Work to be completed:
Print out the data exactly, keeping every image out of it.

Records for the task:
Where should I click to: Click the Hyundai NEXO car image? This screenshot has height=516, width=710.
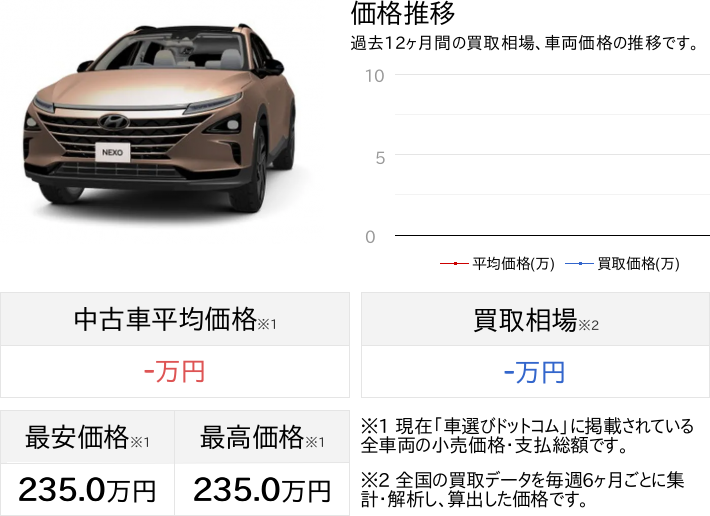[x=159, y=119]
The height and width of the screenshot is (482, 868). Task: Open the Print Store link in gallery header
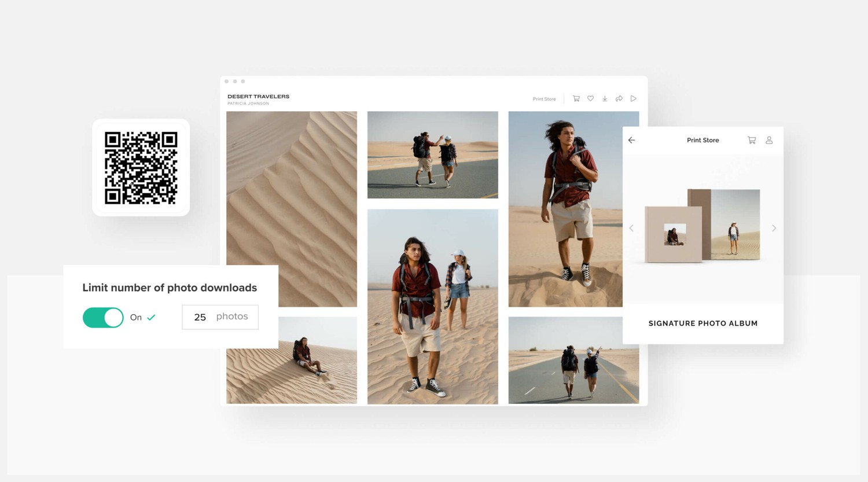(x=544, y=99)
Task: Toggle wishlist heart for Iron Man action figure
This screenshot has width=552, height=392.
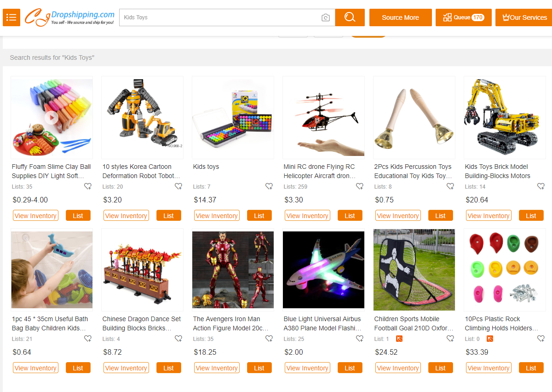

Response to this exercise:
Where should I click to: Click the Hyundai NEXO car image? This screenshot has height=516, width=710.
[x=159, y=119]
The height and width of the screenshot is (482, 868). Task: Open the Print Store link in gallery header
(x=544, y=99)
Task: Toggle wishlist heart for Iron Man action figure
This screenshot has width=552, height=392.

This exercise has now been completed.